Which statement best captures the main difference between Minimalism and Conceptual art?

  1. Minimalism focuses on simple forms and materials in real space, while Conceptual art focuses on the idea, which may or may not need a physical object.
  2. Minimalism always uses bright colors, while Conceptual art only uses black and white.
  3. Minimalism is about politics, while Conceptual art avoids political themes.
Show Answer

Answer: A) Minimalism focuses on simple forms and materials in real space, while Conceptual art focuses on the idea, which may or may not need a physical object.

Minimalism emphasizes reduced forms, industrial materials, and physical presence. Conceptual art makes the idea primary, so the artwork can be text, instructions, or documentation, sometimes with almost no object at all.

Apply It: Reading a Contemporary Installation

Imagine this artwork in a museum today:

You enter a darkened room. On the floor is a large world map made of cracked smartphone screens. On the walls, looping videos show short clips of people in different countries scrolling on phones. A soft audio track plays notification sounds and news alerts in multiple languages.

Use this 5-question guide. Write 1–2 sentences for each.

  1. Minimalist traces
  • Where do you see repetition, grids, or simple forms?
  1. Conceptual core
  • In one sentence, state the main idea or question the work raises.
  1. Globalization
  • How does the piece comment on global connections or inequalities?
  1. Technology
  • What does using phones and notifications add to the meaning?
  1. Your role
  • How does your movement in the room (around the map, facing the screens) shape your experience of the work?

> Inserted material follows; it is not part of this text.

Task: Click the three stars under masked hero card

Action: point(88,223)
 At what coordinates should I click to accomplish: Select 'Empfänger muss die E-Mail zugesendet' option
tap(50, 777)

This exercise helps you connect Minimalist form, Conceptual ideas, and early contemporary themes like globalization and digital life.

Review Key Terms

Use these flashcards to review main concepts from this module.

Minimalism
A movement from the 1960s focusing on reduced geometric forms, industrial materials, and the physical presence of the artwork as an object in real space.
Conceptual art
Art in which the idea (concept) is more important than the physical object; the work may consist of text, instructions, or documentation.
Dematerialization
The shift in Conceptual art away from traditional art objects toward ideas, instructions, and ephemeral actions.
Installation art
Large-scale, often site-specific works that transform a space and surround the viewer, combining objects, media, and sometimes sound or light.
Performance art
Art in which the artist’s body and actions are the main medium; the event itself is the artwork.
Globalization (in art)
The increasing international circulation of artists, ideas, and exhibitions, and the growing visibility of artists from many regions and cultures.
Postcolonial and identity-based art
Art that examines histories of colonialism, migration, race, gender, and other aspects of identity, often using Conceptual and installation strategies.
Objecthood
A Minimalist concern with the artwork as a physical object occupying real space, rather than a representation or illusion.

Key Terms

Minimalism
A 1960s movement emphasizing reduced geometric forms, industrial materials, and the physical presence of artworks as objects in space.
Objecthood
A focus on the artwork as a concrete, physical object, central to Minimalist theory and criticism.
Conceptual art
Art that makes the idea or concept primary, often using text, instructions, or documentation instead of traditional objects.
Performance art
Art where the artist’s actions, usually live and time-based, constitute the artwork.
Installation art
Artworks designed to transform a space, often surrounding the viewer and combining multiple media.
Postcolonial art
Art that critically examines the legacy of colonialism, including power structures, cultural identity, and historical narratives.
Dematerialization
The tendency in Conceptual art for the artwork to exist more as an idea or action than as a solid, collectible object.
Globalization (art context)
The process by which the art world has become more internationally connected, with artists and exhibitions crossing borders and highlighting diverse perspectives.